任三这才想到,眼前这个林远虽然与自己不说,可要说起瓜葛来,在偌大的上州也没几个人能比得上他了。
任三回道:“林伯父不必见外,叫我小三儿小任都行......北山村早在两年前就被政府规划占地了,林伯父,您难道也是北山村人?”
林远眼神一黯,随即被他隐去,却也没有隐瞒任三,叹气说道:“我算不上北山村人,但与北山村也有些渊源......你也知道,雨婷的母亲就是北山村的。”
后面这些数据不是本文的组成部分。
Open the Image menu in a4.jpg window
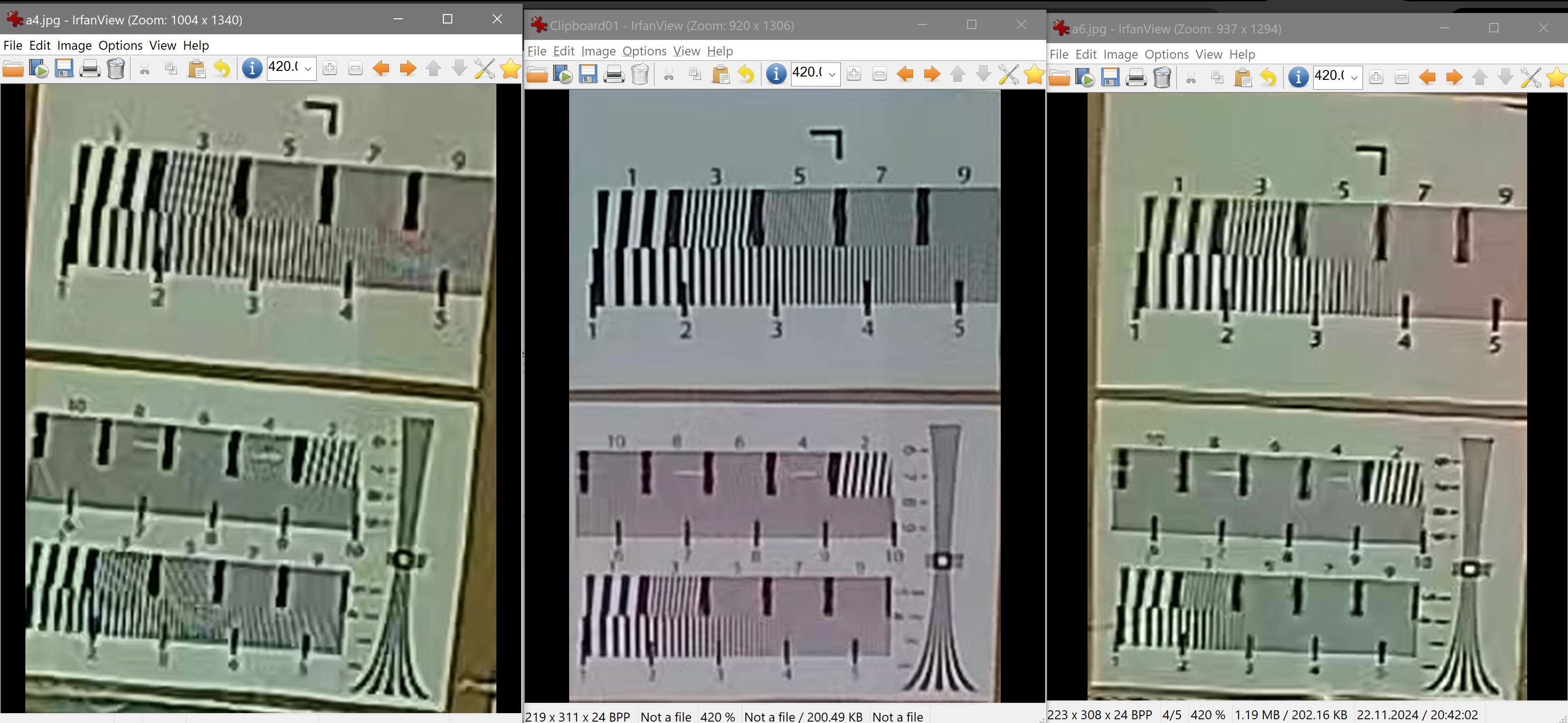Image resolution: width=1568 pixels, height=723 pixels. click(x=74, y=46)
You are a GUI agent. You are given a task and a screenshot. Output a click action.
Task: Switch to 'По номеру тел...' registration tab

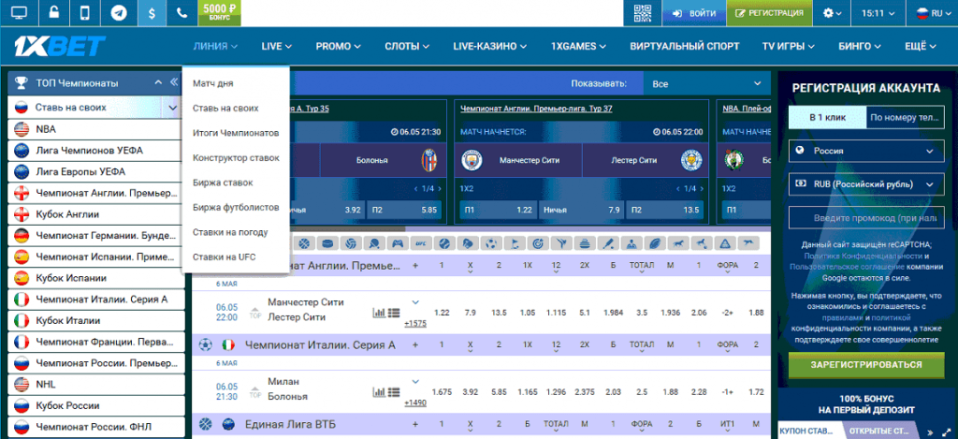coord(904,118)
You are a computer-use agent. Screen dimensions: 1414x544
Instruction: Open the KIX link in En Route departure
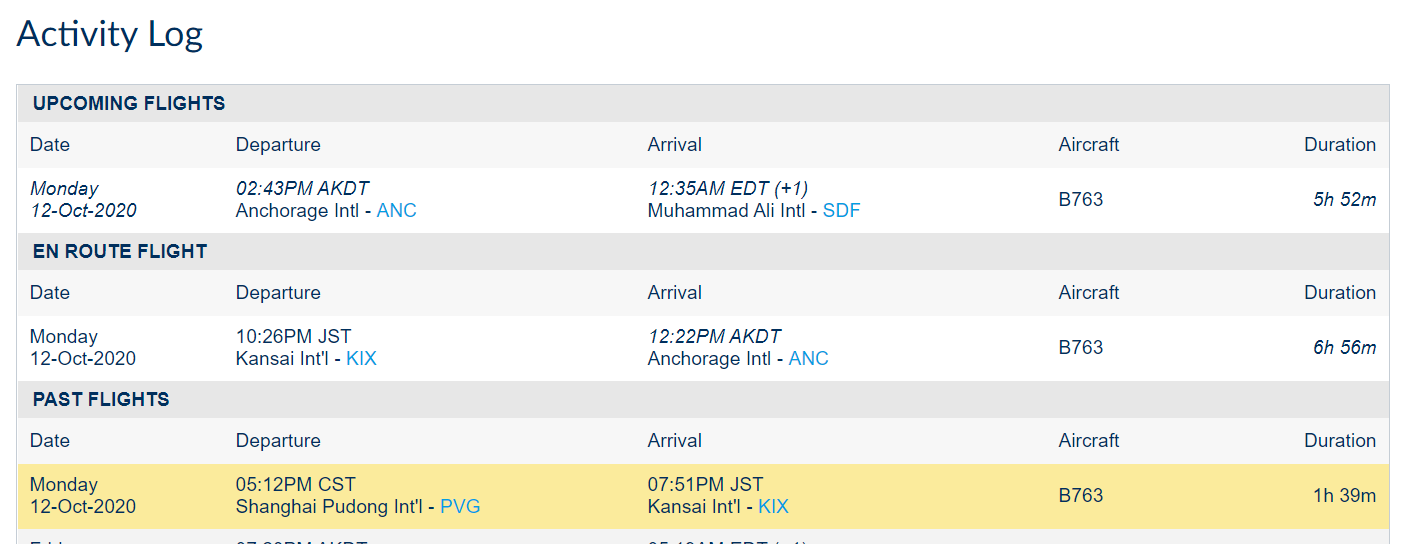pyautogui.click(x=361, y=359)
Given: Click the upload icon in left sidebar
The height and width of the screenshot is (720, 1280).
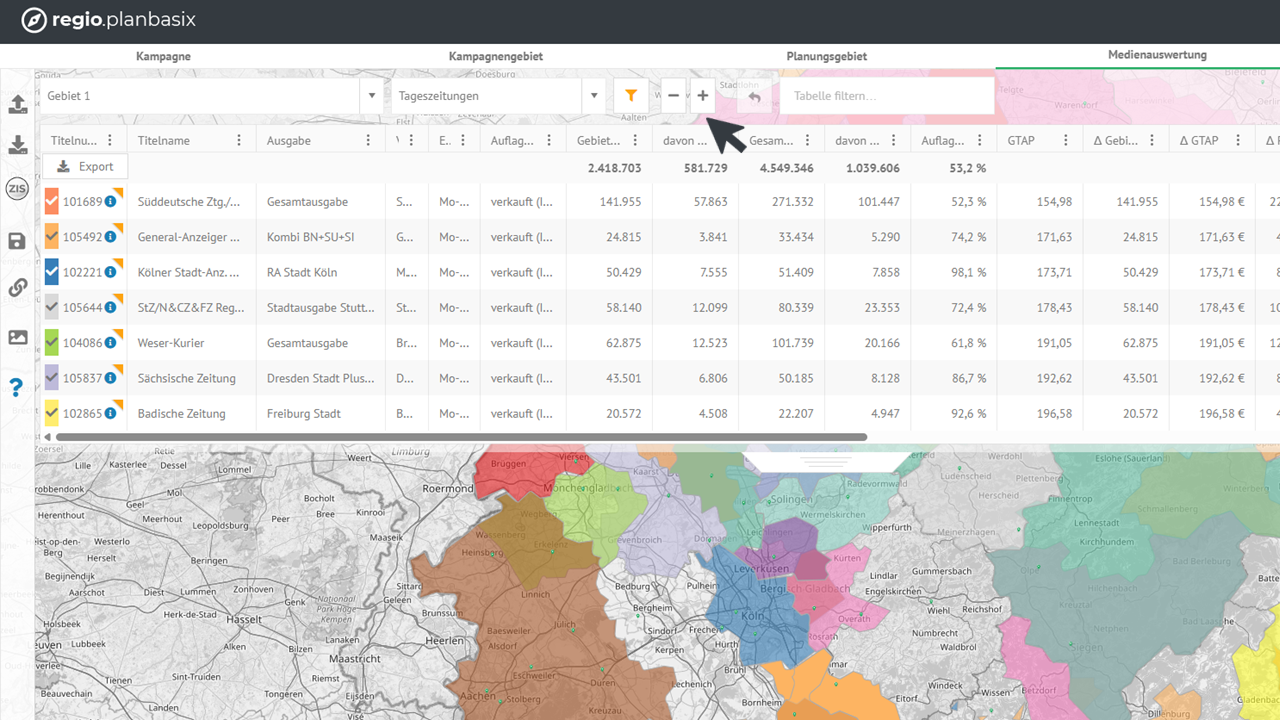Looking at the screenshot, I should [17, 104].
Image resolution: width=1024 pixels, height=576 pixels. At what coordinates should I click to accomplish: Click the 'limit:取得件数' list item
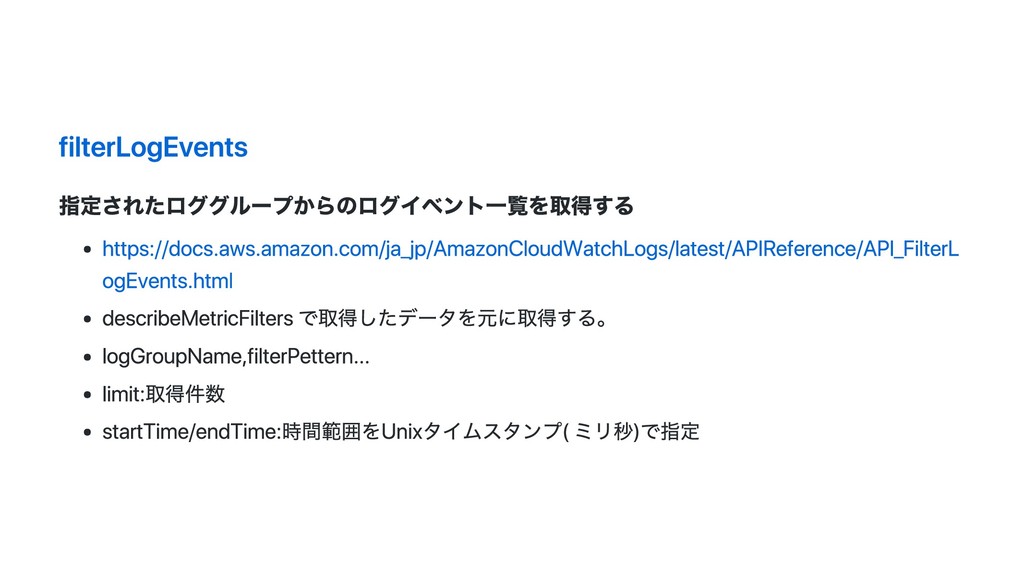click(x=163, y=394)
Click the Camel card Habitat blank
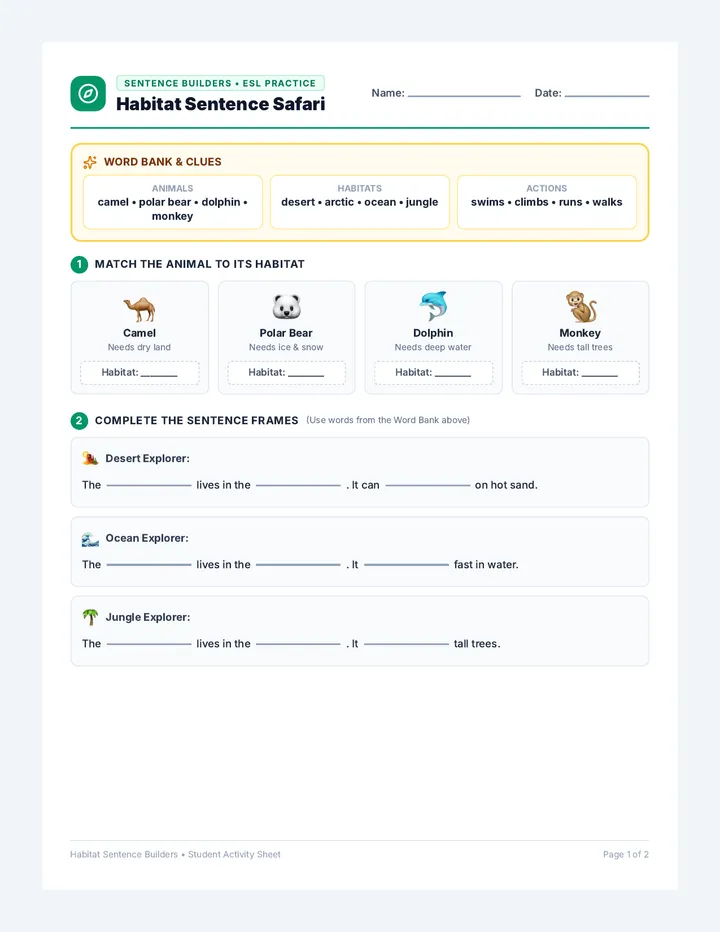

打开了话匣子,林远索性就和任三这个不熟的故人说了起来:“我当年年轻的时候,本是齐民镇不远处一所县城的人,当年年少无知,枉费了爹妈的一片苦心,不仅没有好好念书,还把二老起早贪黑攒下的学费哪去挥霍,这一来二去就认识了不少当地的地痞流氓,也渐渐成为了他们之中的一员,老妈知道这些之后哭成了泪人,我爹更是一气之下和我断绝了父子关系!”
“唉!”
林远说到这的时候有些唏嘘,对此不知心里有多少悔恨。
看了眼任三,林远接着说道:“离家之后,我本想着不靠家里也能出人投地,心里更是憋着一股气要给我那顽固的老爹证明自己,便无时无刻不想着挣钱的道道,这里面的事情恐怕三天三夜也说不完......只是最后一番折腾,欠下了上千块的赌债,那是什么年代?几千块简直是比巨款!别说是我,就算是家里砸锅卖铁也还不上钱,老妈老娘被逼无奈双双喝药自杀,只剩我一个只好跑路,可惜,却在齐民镇老林子一带被他们追上,最后身中数刀,那群人以为我死了,却不成想,刚好遇见了雨婷他娘进山采药,此后,我也就安身北山村,也就有了雨婷,在之后的事情就不提也罢!”
这显然是林远的伤心往事,当着任三的面说出来,不乏博同情的意思。
他就算不说,任三也能想到之后的事情,大概就是林远遇到了机遇和贵人,便在上州飞黄腾达起来,随后干下了抛弃妻子的事情。